Hi Jon,
I’ve just completed the feature we both need. It really rocks!
I had this implemented at several places in my client’s code, but I can now delete all this redundancy and use this new method from now on.
Go see it here: Allow duplicates value on specific fields and words
Just sign-up and you’ll see it in action.
The way the code is done is so that you can have the “N/A” duplicate word as you wanted, but I went a step further and made it to allow specifying more than one field and more than one word for each form.
The new field keyword is _uvx=allowedDup1, allowedDup2,…. Stands for “Unique Value Exceptions”
Ex: _uvx=N/A,Sample
You set it for each field’s description that you need, in the object page.
It uses a hidden Search view and sequences all searches in the background, and pops-up an alert with the details of all duplicates found. If none, the Submit is done automatically and the Item view below is refreshed also using the _rvs=Items keyword.
Here’s the setup for the fields:
In this case, the SKU field will allow
N/A and
Eval as possible duplicates.
The other field (not shown here) is Item and has this keyword:
_uvx=N/A,Sample
So we end up with two fields, each having two exceptions. Now that’s
very flexible!
Here are the views setup:
The Search Items view has the same Source as the Form, and the two fields that you need exceptions on. Both must have the Exact Match enabled. Title or description must contain _uvx to map the feature correctly between the two views.
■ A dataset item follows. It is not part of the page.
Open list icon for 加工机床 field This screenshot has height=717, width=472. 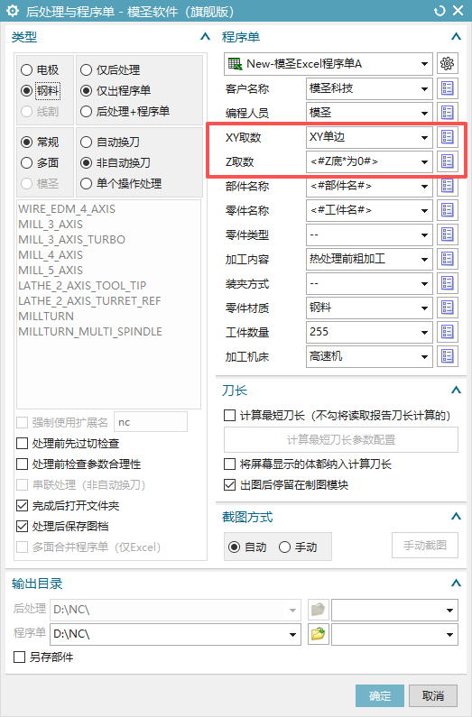click(448, 355)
What is nice with the KTL, is that you can re-use the same code over and over, and get tons of other cool features as a bonus.
You already have all the code - and it’s yours!
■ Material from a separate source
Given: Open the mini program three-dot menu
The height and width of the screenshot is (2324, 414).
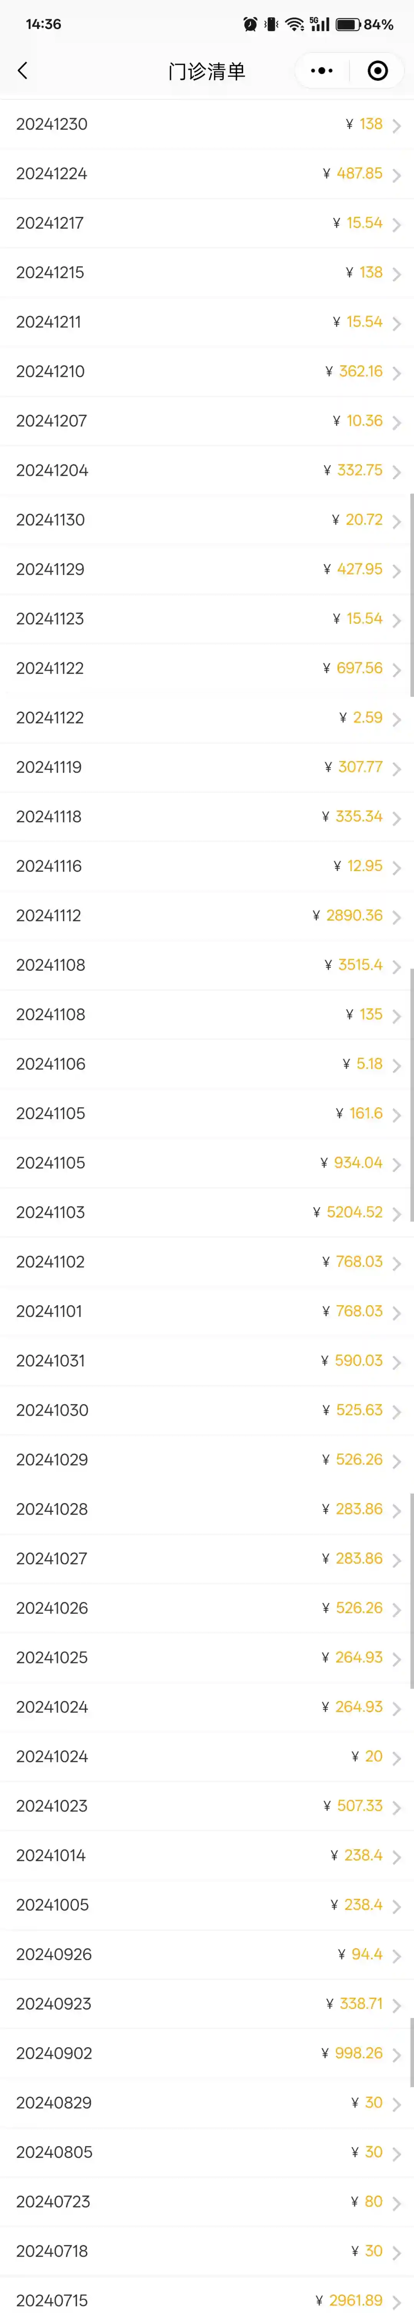Looking at the screenshot, I should pyautogui.click(x=321, y=71).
Everything is in the KTL.js file here: Knack-Toolkit-Library/KTL.js at master · cortexrd/Knack-Toolkit-Library (github.com)
I would love to be “super nice” and spend tens of hours reverse-engineering myself to extract only this feature’s code, but I think that I’ve been generous of my time already! Anyways… everything in the KTL is so tied-up in a monolithic package, that it would be a big waste of time to try to undo all this.
But still, if you’re interested in understanding how it works, it involves these functions:
- preprocessSubmit
- getFieldsKeywords
- parseKeywords
- processFieldsKeywords
- findRecordByValue
For about 150 lines of code total, just for the core of that feature. Hundreds more if you dig deeper into the functions.